## Descrição da tarefa
Reproduza todas as linhas abaixo sem qualquer alteração.

## Entradas
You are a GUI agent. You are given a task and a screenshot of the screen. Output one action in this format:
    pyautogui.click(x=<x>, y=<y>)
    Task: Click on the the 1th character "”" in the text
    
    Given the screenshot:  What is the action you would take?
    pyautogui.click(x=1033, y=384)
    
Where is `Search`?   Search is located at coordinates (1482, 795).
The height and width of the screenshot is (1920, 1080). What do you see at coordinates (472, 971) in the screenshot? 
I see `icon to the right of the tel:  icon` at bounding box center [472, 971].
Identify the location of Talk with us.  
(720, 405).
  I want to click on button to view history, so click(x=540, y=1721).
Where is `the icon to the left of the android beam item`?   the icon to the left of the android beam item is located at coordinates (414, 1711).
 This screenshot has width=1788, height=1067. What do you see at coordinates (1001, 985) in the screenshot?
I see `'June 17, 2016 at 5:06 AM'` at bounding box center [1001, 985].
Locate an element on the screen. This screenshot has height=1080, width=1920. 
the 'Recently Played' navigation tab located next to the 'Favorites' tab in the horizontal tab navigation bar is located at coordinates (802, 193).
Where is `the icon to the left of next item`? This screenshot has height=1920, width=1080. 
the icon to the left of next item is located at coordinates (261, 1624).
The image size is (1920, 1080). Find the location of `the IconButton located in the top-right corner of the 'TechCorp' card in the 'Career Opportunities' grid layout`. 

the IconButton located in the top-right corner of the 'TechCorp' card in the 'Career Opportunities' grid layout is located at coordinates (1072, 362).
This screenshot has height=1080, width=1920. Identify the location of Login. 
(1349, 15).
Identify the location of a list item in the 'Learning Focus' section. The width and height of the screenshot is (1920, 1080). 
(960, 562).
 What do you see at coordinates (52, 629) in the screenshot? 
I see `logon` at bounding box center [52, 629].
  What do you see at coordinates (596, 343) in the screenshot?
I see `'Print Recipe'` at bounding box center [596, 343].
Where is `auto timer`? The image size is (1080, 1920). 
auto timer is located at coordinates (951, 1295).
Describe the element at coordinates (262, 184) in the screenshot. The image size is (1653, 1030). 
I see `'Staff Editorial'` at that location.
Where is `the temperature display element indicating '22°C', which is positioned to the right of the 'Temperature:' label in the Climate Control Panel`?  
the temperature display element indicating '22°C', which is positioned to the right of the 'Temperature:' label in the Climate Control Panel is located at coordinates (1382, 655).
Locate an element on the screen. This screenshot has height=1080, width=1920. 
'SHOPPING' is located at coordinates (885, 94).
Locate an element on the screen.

## Resposta da tarefa
You are a GUI agent. You are given a task and a screenshot of the screen. Output one action in this format:
    pyautogui.click(x=<x>, y=<y>)
    Task: Click on the the 1th character "”" in the text
    
    Given the screenshot:  What is the action you would take?
    pyautogui.click(x=1033, y=384)
    
Where is `Search`?   Search is located at coordinates (1482, 795).
The height and width of the screenshot is (1920, 1080). What do you see at coordinates (472, 971) in the screenshot? 
I see `icon to the right of the tel:  icon` at bounding box center [472, 971].
Identify the location of Talk with us.  
(720, 405).
  I want to click on button to view history, so click(x=540, y=1721).
Where is `the icon to the left of the android beam item`?   the icon to the left of the android beam item is located at coordinates (414, 1711).
 This screenshot has width=1788, height=1067. What do you see at coordinates (1001, 985) in the screenshot?
I see `'June 17, 2016 at 5:06 AM'` at bounding box center [1001, 985].
Locate an element on the screen. This screenshot has height=1080, width=1920. 
the 'Recently Played' navigation tab located next to the 'Favorites' tab in the horizontal tab navigation bar is located at coordinates (802, 193).
Where is `the icon to the left of next item`? This screenshot has height=1920, width=1080. 
the icon to the left of next item is located at coordinates (261, 1624).
The image size is (1920, 1080). Find the location of `the IconButton located in the top-right corner of the 'TechCorp' card in the 'Career Opportunities' grid layout`. 

the IconButton located in the top-right corner of the 'TechCorp' card in the 'Career Opportunities' grid layout is located at coordinates (1072, 362).
This screenshot has height=1080, width=1920. Identify the location of Login. 
(1349, 15).
Identify the location of a list item in the 'Learning Focus' section. The width and height of the screenshot is (1920, 1080). 
(960, 562).
 What do you see at coordinates (52, 629) in the screenshot? 
I see `logon` at bounding box center [52, 629].
  What do you see at coordinates (596, 343) in the screenshot?
I see `'Print Recipe'` at bounding box center [596, 343].
Where is `auto timer`? The image size is (1080, 1920). 
auto timer is located at coordinates (951, 1295).
Describe the element at coordinates (262, 184) in the screenshot. The image size is (1653, 1030). 
I see `'Staff Editorial'` at that location.
Where is `the temperature display element indicating '22°C', which is positioned to the right of the 'Temperature:' label in the Climate Control Panel`?  
the temperature display element indicating '22°C', which is positioned to the right of the 'Temperature:' label in the Climate Control Panel is located at coordinates (1382, 655).
Locate an element on the screen. This screenshot has height=1080, width=1920. 
'SHOPPING' is located at coordinates (885, 94).
Locate an element on the screen.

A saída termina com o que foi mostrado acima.